12. Security Considerations

  1. Token entropy: 12-character base62 tokens = ~71 bits of entropy (~2.3 × 10²¹ possible values). Brute-force infeasible at 5 req/min rate limit.
  2. Two-layer stream protection:
    • Layer 1 (Platform App): Access code validated against database. On success, a short-lived JWT (1 hour) is issued.
    • Layer 2 (HLS Media Server): Every HLS request (manifest + segment) requires a valid JWT in the Authorization header. The raw stream URL is useless without a JWT.
  3. JWT security:
    • Algorithm: HMAC-SHA256 (symmetric, no key distribution complexity)
    • Short-lived: 1-hour expiry prevents long-term token theft
    • Path-scoped: JWT sp claim restricts access to a specific stream path, preventing one JWT from accessing another event’s content
    • Refresh-gated: JWT refresh requires the current JWT as Bearer auth (not just an access code), re-validates against the database, so revoked/expired access codes cannot obtain new JWTs. This also prevents the refresh endpoint from being used as an alternative validation endpoint.
  4. Revocation speed: Maximum 30-second delay between admin revoking a token (or deactivating an event) and the HLS server blocking requests, via the revocation cache sync which includes both individual revocations and event deactivations. JWT expiry provides a hard 1-hour backstop regardless.
  5. Admin authentication: Admin password is stored as a bcrypt hash in environment variables. Session cookies are HTTP-only, Secure, SameSite=Strict.
  6. Internal API security: The /api/revocations endpoint (called by HLS server) is protected with a shared API key (X-Internal-Api-Key header), not exposed publicly.
  7. Rate limiting: Applied to token validation endpoint (5/min per IP), playback refresh (12/hour per token code), and admin login (10/min per IP).
  8. Input sanitization: All user inputs (token codes, event fields) are validated and sanitized server-side.

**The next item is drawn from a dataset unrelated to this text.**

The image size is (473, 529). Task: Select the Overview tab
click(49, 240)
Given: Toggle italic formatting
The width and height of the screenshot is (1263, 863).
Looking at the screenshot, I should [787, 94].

Token codes are alphanumeric only (reject any non-alphanumeric characters).
  9. HTTPS only: Both the Platform App and HLS Media Server must be served over HTTPS in production. HSTS headers enabled on both.
  10. CORS: Platform App API restricted to same-origin. HLS Media Server allows requests only from the Platform App’s origin.
  11. Audit logging: All token validations (success and failure), JWT issuances, JWT refreshes, session creation/release/timeout, and admin actions are logged with timestamp, IP, and action type on the Platform App. The HLS server logs all access attempts with hashed token codes (never raw codes).
  12. Safari query parameter token: When JWT is passed as __token query parameter (Safari fallback), the HLS server strips the parameter from any logged URLs and does not cache the URL with the token in it.
  13. Single-device enforcement: Each token supports only one active viewing session at a time. Session state is stored in the database (not in-memory) to survive restarts and work across horizontally scaled Platform App instances. The session timeout (SESSION_TIMEOUT_SECONDS, default: 60) balances security (preventing indefinite session locks from crashed browsers) with usability (not timing out active viewers on slow connections). The heartbeat interval (30s) is set to roughly half the timeout to provide at least one retry window before timeout. The 409 Conflict response for "token in use" does not reveal any details about the other device to prevent information leakage.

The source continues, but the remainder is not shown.